• Assigned task
The entries below contain a line with "This screenshot has width=1521, height=784." and a line with "Select the smiling". Quote exactly those two lines and all lines between them.

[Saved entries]
Content starts
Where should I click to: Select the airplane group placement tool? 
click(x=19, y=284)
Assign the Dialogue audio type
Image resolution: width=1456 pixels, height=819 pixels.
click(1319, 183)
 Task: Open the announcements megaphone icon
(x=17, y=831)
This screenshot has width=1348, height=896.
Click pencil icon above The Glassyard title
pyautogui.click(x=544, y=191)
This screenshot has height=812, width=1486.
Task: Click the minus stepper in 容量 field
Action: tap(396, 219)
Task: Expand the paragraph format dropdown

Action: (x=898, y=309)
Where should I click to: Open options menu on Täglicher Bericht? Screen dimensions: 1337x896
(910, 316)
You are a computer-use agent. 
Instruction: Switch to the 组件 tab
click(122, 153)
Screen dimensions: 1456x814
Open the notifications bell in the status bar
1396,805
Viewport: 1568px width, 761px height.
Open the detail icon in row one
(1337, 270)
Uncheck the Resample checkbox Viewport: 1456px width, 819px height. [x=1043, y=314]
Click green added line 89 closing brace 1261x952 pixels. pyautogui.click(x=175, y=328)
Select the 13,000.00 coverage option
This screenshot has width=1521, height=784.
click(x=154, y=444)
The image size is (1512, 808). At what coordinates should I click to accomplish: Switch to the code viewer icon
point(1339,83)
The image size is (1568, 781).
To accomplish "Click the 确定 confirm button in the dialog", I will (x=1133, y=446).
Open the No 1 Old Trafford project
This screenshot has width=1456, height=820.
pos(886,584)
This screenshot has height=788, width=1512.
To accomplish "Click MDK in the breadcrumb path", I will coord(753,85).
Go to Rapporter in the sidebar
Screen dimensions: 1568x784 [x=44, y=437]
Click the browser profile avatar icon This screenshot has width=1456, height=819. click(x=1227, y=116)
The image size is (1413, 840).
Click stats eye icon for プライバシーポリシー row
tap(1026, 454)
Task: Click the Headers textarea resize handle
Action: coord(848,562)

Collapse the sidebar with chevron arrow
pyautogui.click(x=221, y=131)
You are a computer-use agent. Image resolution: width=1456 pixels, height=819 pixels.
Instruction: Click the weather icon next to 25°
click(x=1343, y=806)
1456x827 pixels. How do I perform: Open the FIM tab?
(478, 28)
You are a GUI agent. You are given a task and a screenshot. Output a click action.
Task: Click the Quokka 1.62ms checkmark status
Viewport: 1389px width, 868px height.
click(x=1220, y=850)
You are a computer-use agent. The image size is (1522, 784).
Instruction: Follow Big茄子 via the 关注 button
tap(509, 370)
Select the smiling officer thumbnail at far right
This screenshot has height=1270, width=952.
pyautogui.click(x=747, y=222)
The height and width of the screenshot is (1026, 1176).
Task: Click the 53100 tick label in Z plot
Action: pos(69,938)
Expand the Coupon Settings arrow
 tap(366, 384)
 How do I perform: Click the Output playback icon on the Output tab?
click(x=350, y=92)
Content ends
• Answer to the exercise
This screenshot has width=1521, height=784.
click(x=154, y=444)
The image size is (1512, 808). At what coordinates should I click to accomplish: Switch to the code viewer icon
point(1339,83)
The image size is (1568, 781).
To accomplish "Click the 确定 confirm button in the dialog", I will (x=1133, y=446).
Open the No 1 Old Trafford project
This screenshot has width=1456, height=820.
pos(886,584)
This screenshot has height=788, width=1512.
To accomplish "Click MDK in the breadcrumb path", I will coord(753,85).
Go to Rapporter in the sidebar
Screen dimensions: 1568x784 [x=44, y=437]
Click the browser profile avatar icon This screenshot has width=1456, height=819. click(x=1227, y=116)
The image size is (1413, 840).
Click stats eye icon for プライバシーポリシー row
tap(1026, 454)
Task: Click the Headers textarea resize handle
Action: coord(848,562)

Collapse the sidebar with chevron arrow
pyautogui.click(x=221, y=131)
You are a computer-use agent. Image resolution: width=1456 pixels, height=819 pixels.
Instruction: Click the weather icon next to 25°
click(x=1343, y=806)
1456x827 pixels. How do I perform: Open the FIM tab?
(478, 28)
You are a GUI agent. You are given a task and a screenshot. Output a click action.
Task: Click the Quokka 1.62ms checkmark status
Viewport: 1389px width, 868px height.
click(x=1220, y=850)
You are a computer-use agent. The image size is (1522, 784).
Instruction: Follow Big茄子 via the 关注 button
tap(509, 370)
Select the smiling officer thumbnail at far right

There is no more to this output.